Construction Photography / Avalon / Getty Image
Developed in response to the post-World War II housing crisis, brutalism was celebrated for its starkness, simplicity and lack of unnecessary adornment. However, by the 1970s, the architectural movement began to fall from grace as the public felt that it didn’t provide uplifting icons of post-war development.
Today, Brutalism is experiencing a revival, in part due to a trend in celebrating raw materials making concrete a hit on social media, but also because of how these, often neglected, concrete spaces are being transformed by landscape architects. The Barbican in London, for example, has become a sensation on Instagram thanks in part to the phenomenal steppe planting by Nigel Dunnett, Professor of Planting Design and Urban Horticulture at the University of Sheffield.
Other examples of transformed Brutalist spaces include Thamesmead in London, where Dr Phil Askew, Director of Landscape and Placemaking at Peabody led the regeneration of a 1960s social housing estate.
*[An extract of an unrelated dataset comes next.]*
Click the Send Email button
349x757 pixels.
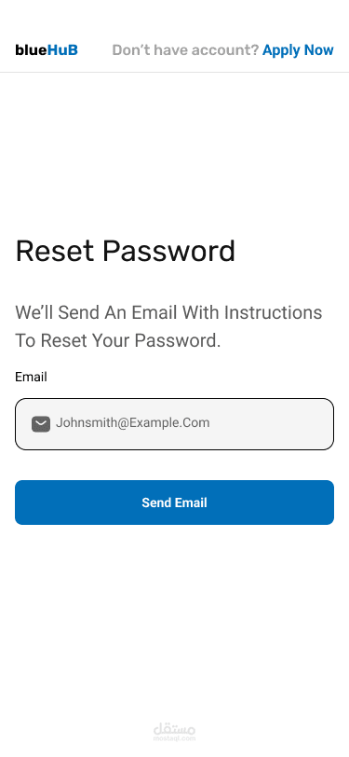click(175, 502)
In Milan, Stefano Boeri created Bosco Verticale, two residential towers flanked on all sides by a vertical forest supporting an impressive 800 trees. And in London's Hyde Park Estate, Cristina Refolo transformed The Water Gardens as part of the restoration project instructed by the Church Commissioners
for England.
The Water Gardens
Built in 1966, The
Water Gardens is a Brutalist 5,000 sqm private communal courtyard podium deck
that serves 200 apartments. In 2018 the Church Commissioners for England engaged R-LA to revive the site which, after 50 years, was naturally suffering from water leaking into the
undercroft carpark.
To allow for the restoration to take place, the whole podium
deck had to be stripped bare and all the existing vegetation removed. Not only did this expose that the whole system
had existed on bare concrete with no waterproofing for 50 years but it also
uncovered a long-forgotten original SuDS design where the interconnectivity
between the pond and the planters had been lost.
The project restored this connectivity and
introduced a rainwater harvesting irrigation system under the paving. The
gardens now maintain more than 33,000 new seasonal plants and 25 trees while
aquatic planting thrives in the large ponds hosting more than 400 fish.
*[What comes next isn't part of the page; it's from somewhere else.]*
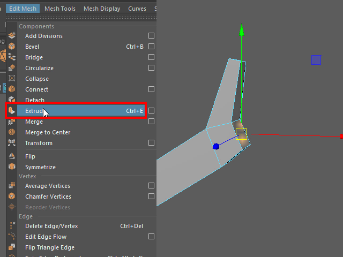
Task: Click the Flip Triangle Edge icon
Action: point(12,247)
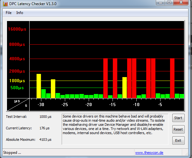Image resolution: width=192 pixels, height=158 pixels.
Task: Click the Current Latency value 176 µs
Action: point(45,128)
Whilst on the surface The Water Gardens looks like a mini
replica of
the Barbican, The Water Gardens boast a truly brutalist garden,
surrounded by modernist buildings whereas the Barbican is made up of brutalist
buildings surrounding a modernist garden. Brutalism takes the
malleability of concrete and extends it into new architectural dynamic forms. R-LA’s
design approach was inspired by the interplay of the static energy of the
Brutalist concrete with the kinetic energy of the water. The paving design is
expressed through increasingly regular wave patterns, progressing from chaos to
order as the observer moves through the space. The planting echoes this
transition.
Completed in 2020, the Water Gardens project has won multiple
awards for its SuDS, horticulture and placemaking and
has since been added to the National Heritage List for England as a grade II listed
post-war landscape.
Twenty-First Century Ogre
The true beast of
our age is the carbon footprint we leave behind. Concrete is the most widely
used man-made material in existence and cement, the key ingredient to concrete,
accounts for roughly 8% of the world’s CO2 emissions (Chatham House, 2018). Given
the amount of energy embodied in the existing stock of concrete-framed
buildings, it is more important than ever to preserve, retrofit and revive what
is already there, rather than demolishing and adding to the landfill heap.
By adding green and
blue infrastructure to these existing concrete structures across the globe, a
new wave of brutalism evolves that is sustainable. Biophilic design offsets
rigid geometric forms, reduces the urban heat island effect and creates a
healthy environment for people and nature to thrive which in turn creates a
great place to live. Loath or love brutalism, one thing is clear,
architecture needs biodiversity and the people leading the green revolution are
landscape architects.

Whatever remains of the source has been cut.